### Work item
Write out the line that holds "You are a computer-use" together with every line that follows it to the end of the material below, exactly. Omit the pictures.
(Beginning of Material provided)
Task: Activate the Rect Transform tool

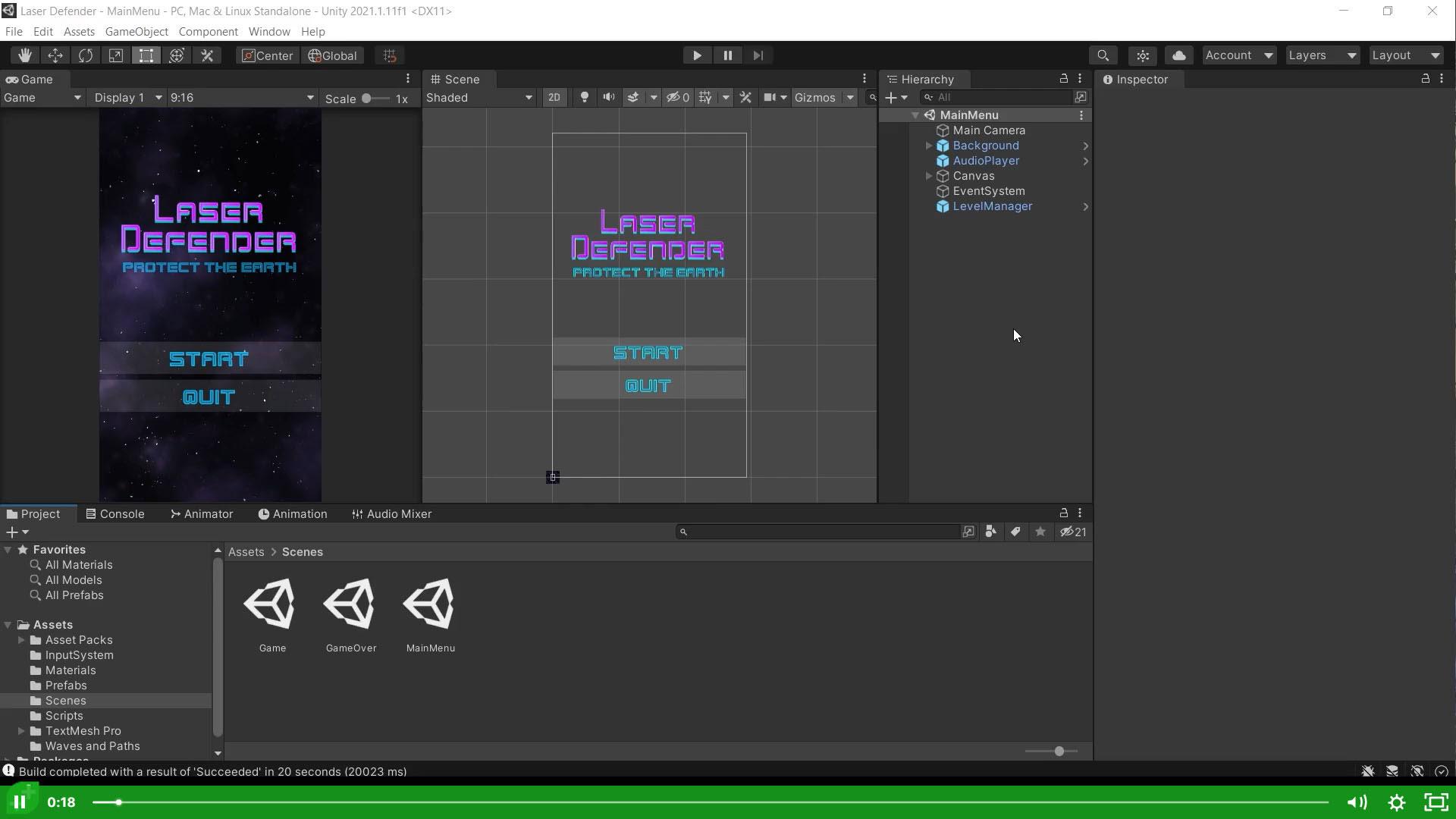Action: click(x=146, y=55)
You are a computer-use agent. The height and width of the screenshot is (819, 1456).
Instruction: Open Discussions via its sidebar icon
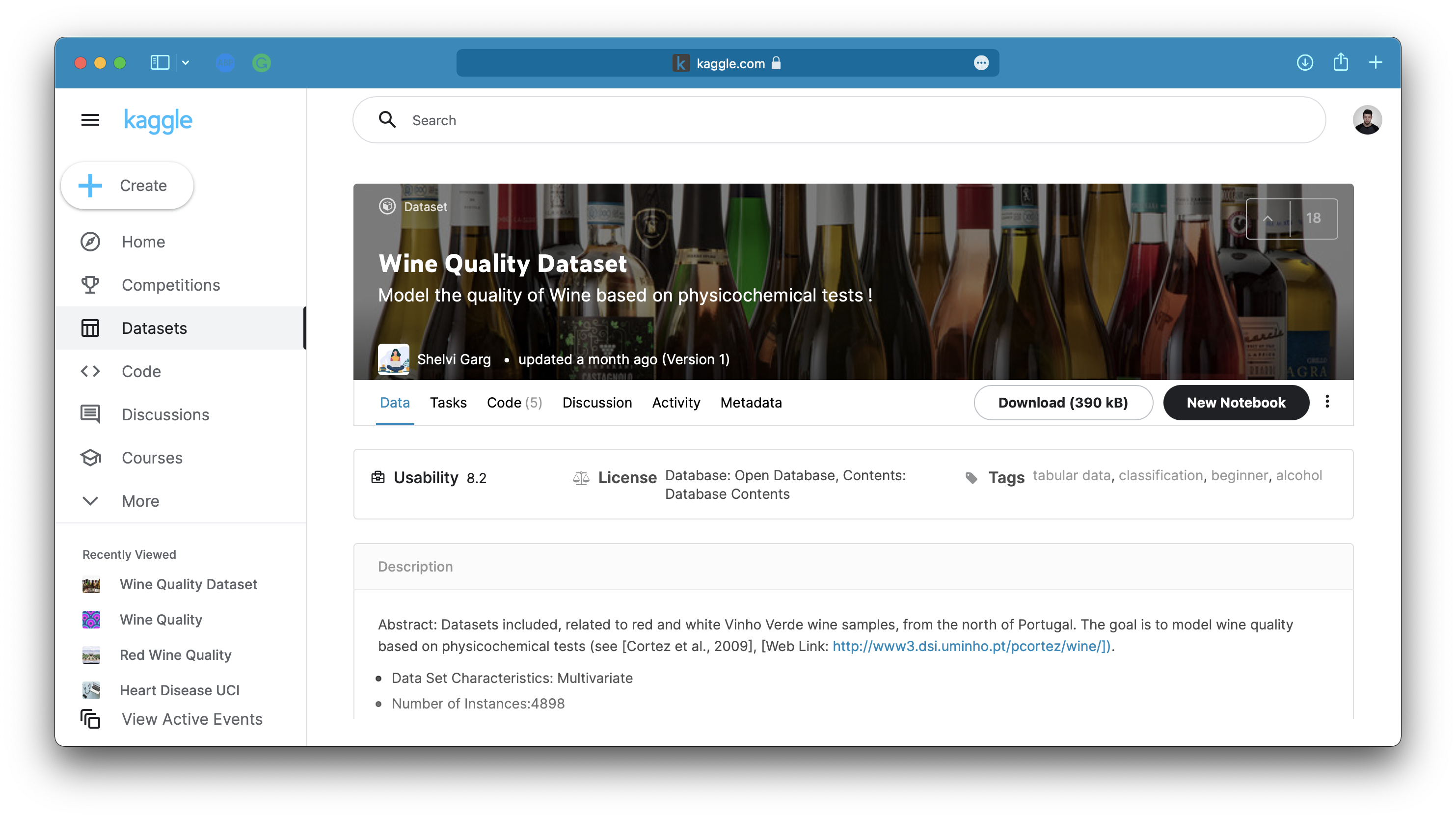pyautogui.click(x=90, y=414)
(End of Material provided)
### Answer to this problem
You are a computer-use agent. The height and width of the screenshot is (819, 1456).
Instruction: Open Discussions via its sidebar icon
pyautogui.click(x=90, y=414)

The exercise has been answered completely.